A somewhat embarrassing and perhaps revealing admission:  despite having not been much of a recreational reader throughout my life, I recently completed the "Little House on the Prairie" book series and additional Laura Ingalls Wilder compilations.  Though I certainly do appreciate and take advantage of modern life's many conveniences and opportunities, sometimes I feel as though I was born in the wrong century.  Sometimes I crave to experience a life without electricity, electronics, and oil-based fuels, machinery and other products.  When living at TMI's Spruce Knob Mountain Center (especially when teaching there for a week or longer) I love the feeling I get of being reconnected to a more basic life on earth, in a community and environment that soothe my soul.  Thank you TMI and all of its supporters and fans for enriching my life, and the lives of countless others.

Thursday, April 10, 2014

Randolph County Outdoor Education Program

"I like the science fiction station the most."

Students from Midland and Pickens Elementary Schools gather together.
This is one student's response when I asked him about the stream he just explored. He is talking about the stoneflies, mayflies, and other benthic macroinvertebrates that his group collected from Millstone Run in a kick net. Benthic macroinvertebrates are so abundant and so diverse in Millstone Run that a net full of them can indeed look like something out of a science fiction film.

Field Instructors from The Mountain Institute are in Beverly, WV this week working with 5th graders from four Randolph County schools as part of the county's outdoor education program. Every 5th grader in the county will have participated in the Randolph County Outdoor Education Program (RCOEP) by the end of April.

In addition to aquatic ecology, students learn local forest history and ecology, traditional Appalachian music, map reading, and orienteering. They make candles, create landscape drawings, and learn about the colorful heritage of Randolph and nearby counties. 

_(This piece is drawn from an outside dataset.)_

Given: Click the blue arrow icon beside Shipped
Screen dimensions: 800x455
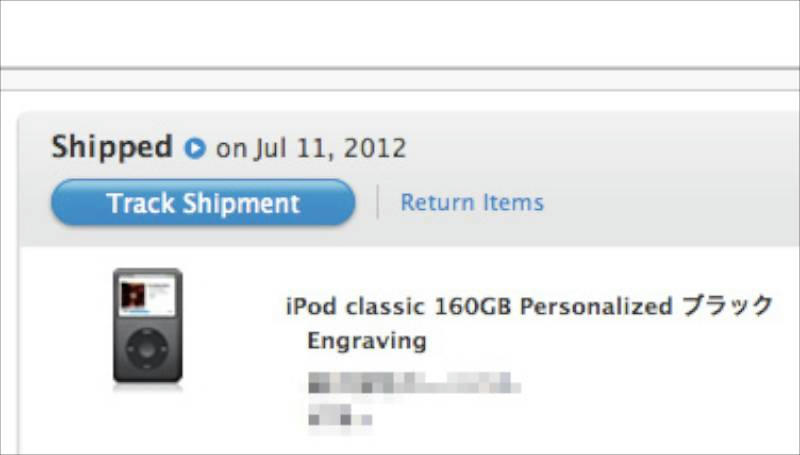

Randolph County 5th graders captured the landscape near Beverly in these watercolor drawings. Field Instructor Sara Dorsey hangs the works to dry in the sun.

The two-day, one-night program was created in 2001 by a partnership between TMI and the Randolph County School Board. Over 5,000 students have participated in the thirteen years since.

The goal of the program is to get kids excited about the world outside their own front doors. The climate and topography of Randolph County help to make it one of the most biodiverse areas in the United States. It also spurs kids to start thinking about their futures.

Much of the county, once home to rambunctious logging boom towns, is now within the Monongahela National Forest. Logging still employs many county residents, but the forests provide a wide variety of other economic opportunities these days. Artists, musicians, scientists, naturalists, and numerous government agencies and non-profits are based in the area. Randolph County Outdoor Education Program introduces students to role models in some of these careers. 

Hard rain turns to hail as students tromp between different content stations on Millstone Run. The group is so happy to be outside though that they scarcely notice the challenging weather.